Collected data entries
******************************
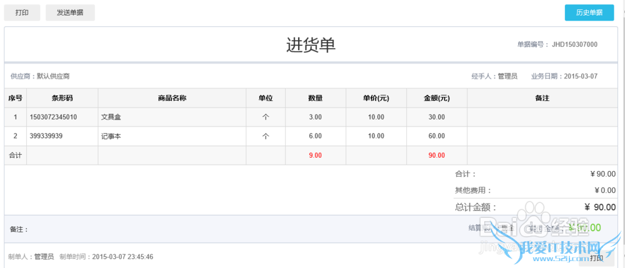625x268 pixels.
Task: Click the 金额(元) column header
Action: [x=436, y=98]
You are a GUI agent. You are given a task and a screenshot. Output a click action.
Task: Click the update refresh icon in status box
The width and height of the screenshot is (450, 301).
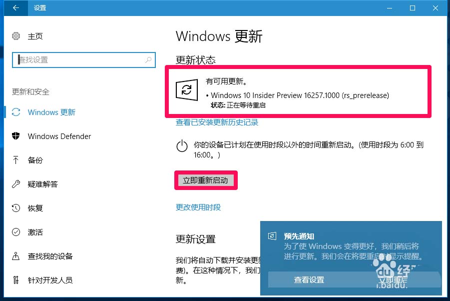[187, 90]
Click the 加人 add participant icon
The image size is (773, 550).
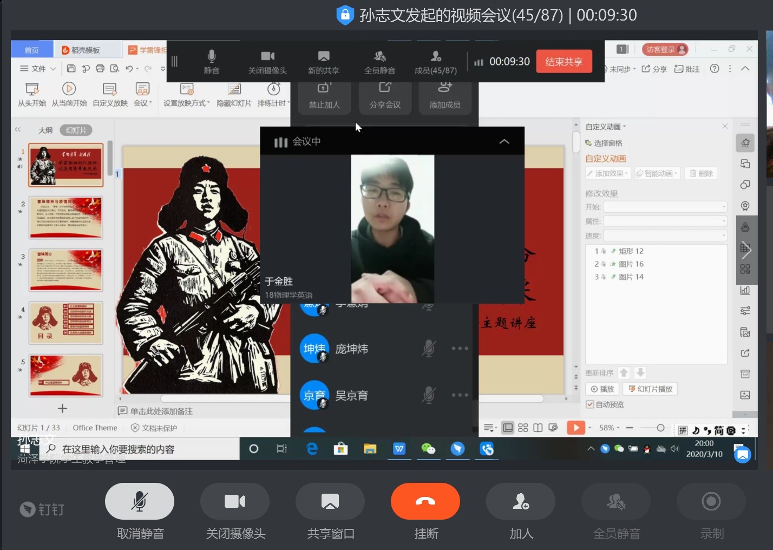521,501
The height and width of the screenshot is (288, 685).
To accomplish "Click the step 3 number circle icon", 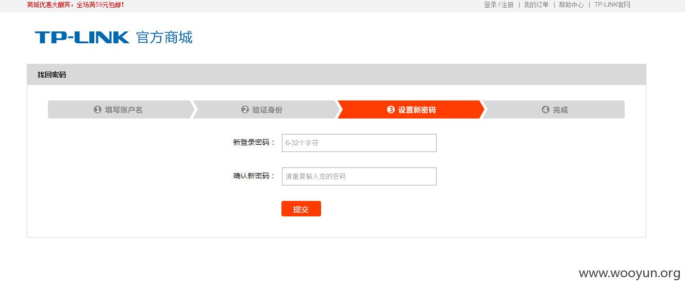I will tap(391, 110).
******************************
#### [PROBLEM TO WORK ON]
Please report every line in the records above that contains the word "screenshot", matching its case exactly.

#### [ANSWER TO THIS TASK]
You are a GUI agent. You are given a task and a screenshot. Output a click action.
The width and height of the screenshot is (450, 301).
The height and width of the screenshot is (288, 685).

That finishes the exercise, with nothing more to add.